[Stored data]
==============================
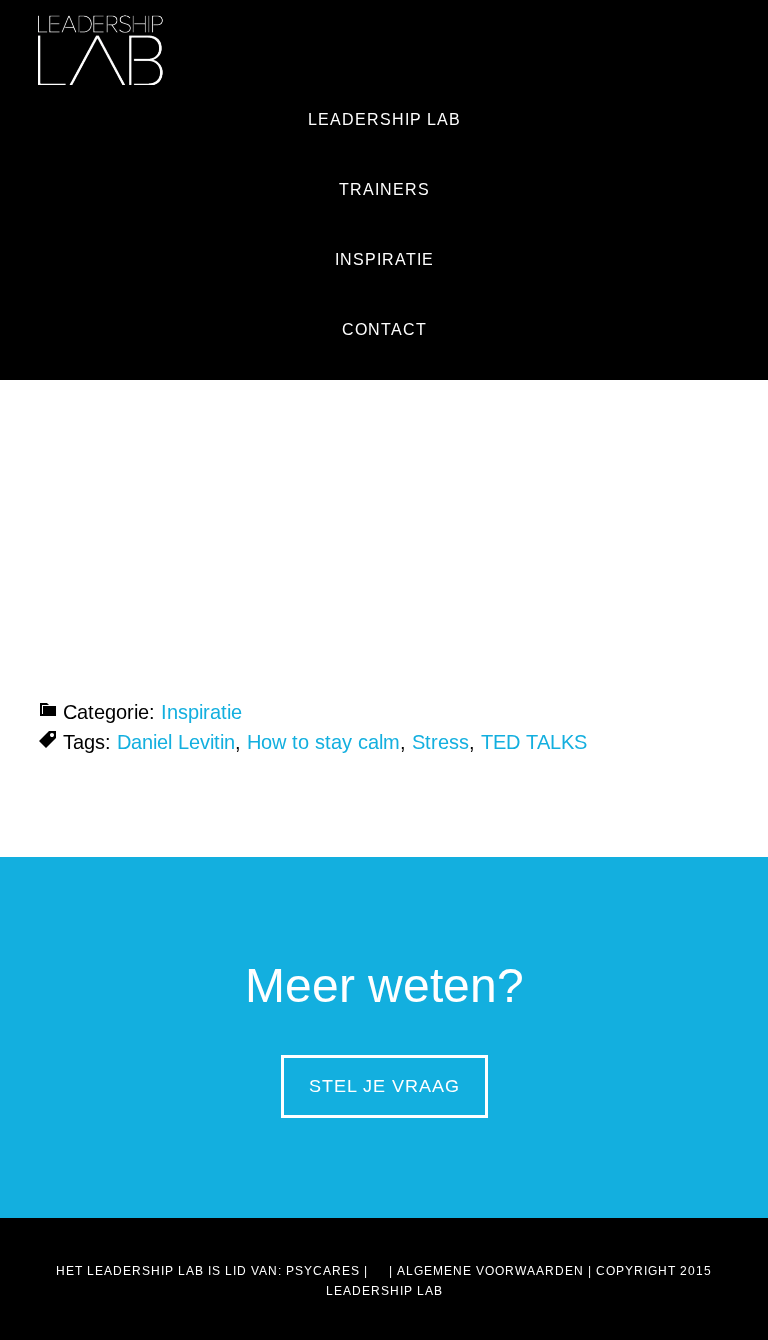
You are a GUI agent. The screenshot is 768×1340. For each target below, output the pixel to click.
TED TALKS (534, 742)
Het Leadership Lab (100, 50)
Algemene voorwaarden (490, 1271)
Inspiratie (201, 712)
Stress (440, 742)
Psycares (323, 1271)
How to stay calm (323, 742)
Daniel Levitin (176, 742)
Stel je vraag (384, 1086)
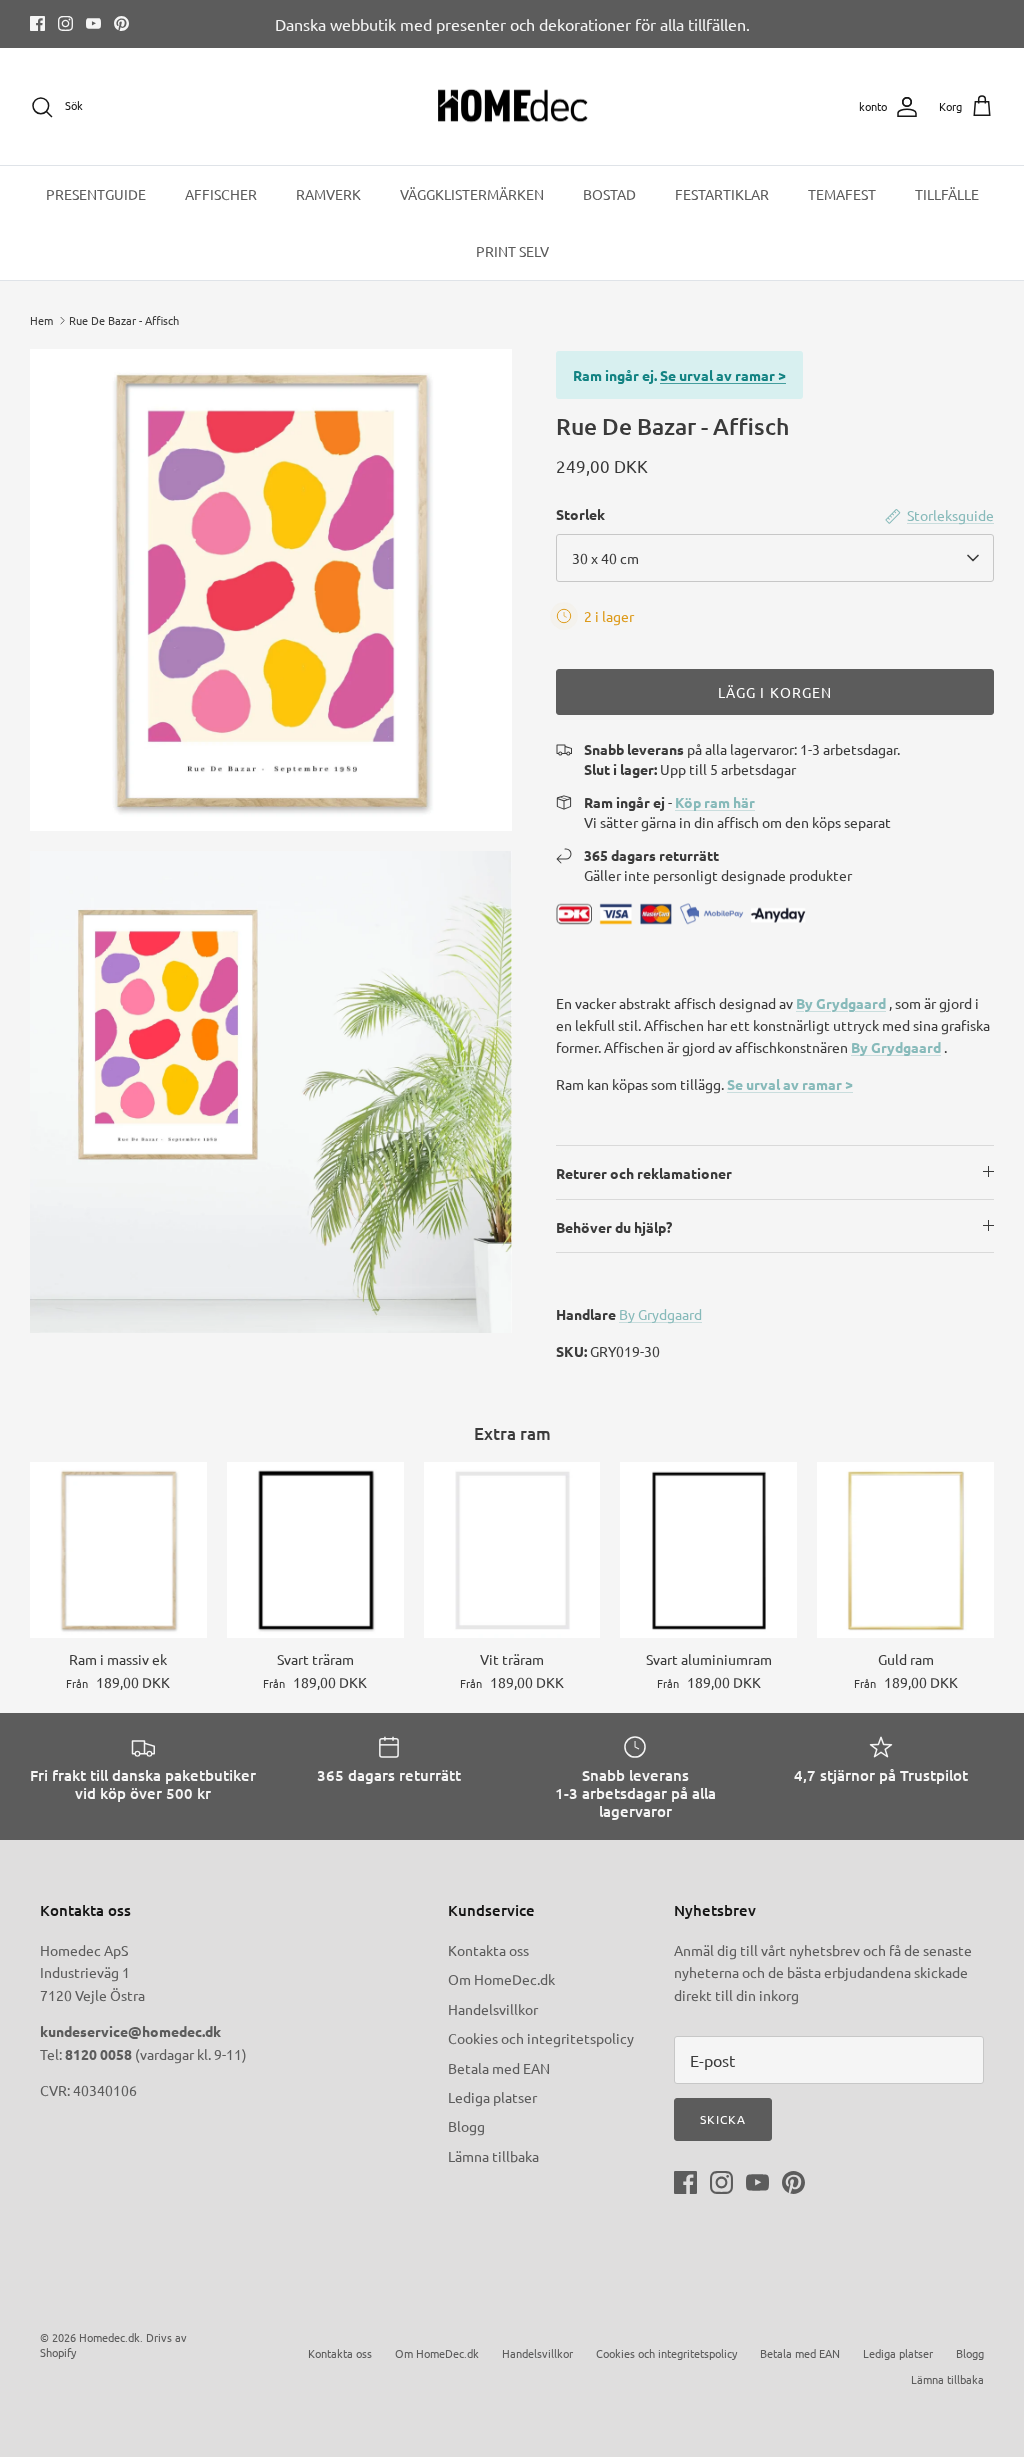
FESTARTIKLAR (722, 194)
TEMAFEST (842, 194)
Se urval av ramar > (723, 375)
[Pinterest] (121, 23)
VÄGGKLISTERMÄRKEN (472, 194)
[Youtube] (93, 23)
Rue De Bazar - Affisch (124, 320)
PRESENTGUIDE (96, 194)
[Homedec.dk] (512, 107)
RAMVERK (328, 194)
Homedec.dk (109, 2337)
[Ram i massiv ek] (118, 1550)
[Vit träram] (512, 1550)
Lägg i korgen (775, 692)
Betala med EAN (499, 2068)
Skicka (723, 2119)
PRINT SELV (512, 251)
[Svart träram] (315, 1550)
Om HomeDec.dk (501, 1979)
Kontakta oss (488, 1950)
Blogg (466, 2126)
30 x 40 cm (605, 558)
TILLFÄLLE (947, 194)
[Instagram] (65, 23)
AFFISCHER (221, 194)
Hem (41, 320)
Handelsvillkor (493, 2009)
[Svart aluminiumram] (708, 1550)
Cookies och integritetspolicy (541, 2038)
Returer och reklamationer (644, 1173)
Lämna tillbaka (493, 2156)
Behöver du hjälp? (614, 1227)
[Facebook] (37, 23)
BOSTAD (609, 194)
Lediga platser (492, 2097)
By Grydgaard (841, 1003)
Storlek (580, 514)
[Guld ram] (905, 1550)
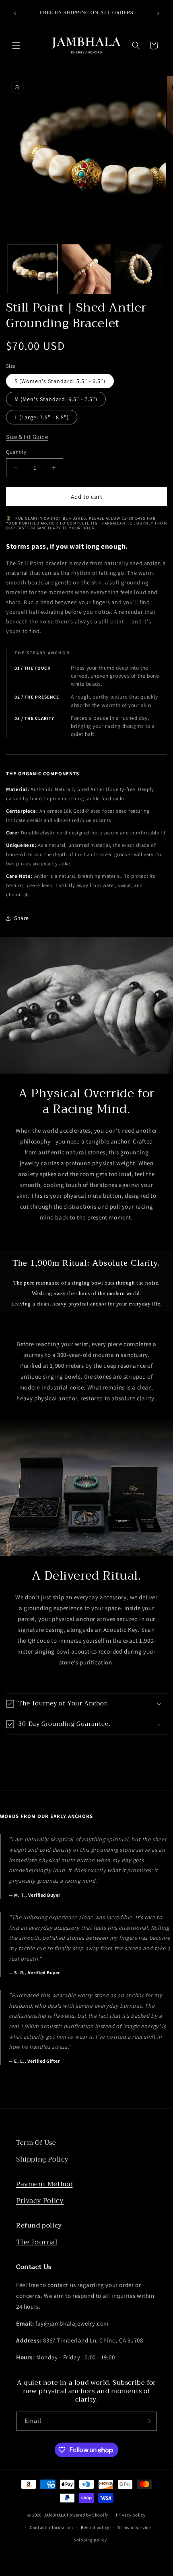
==============================
§ WORK ITEM
Would you copy, unchanged, the stretch of the records above that begins at the line containing "Handelsvillkor (493, 2009)" and ends at the line containing "Storlek (580, 514)", and only that?

§ WRITTEN ANSWER
Handelsvillkor (493, 2009)
[Svart aluminiumram] (708, 1550)
Cookies och integritetspolicy (541, 2038)
Returer och reklamationer (644, 1173)
Lämna tillbaka (493, 2156)
Behöver du hjälp? (614, 1227)
[Facebook] (37, 23)
BOSTAD (609, 194)
Lediga platser (492, 2097)
By Grydgaard (841, 1003)
Storlek (580, 514)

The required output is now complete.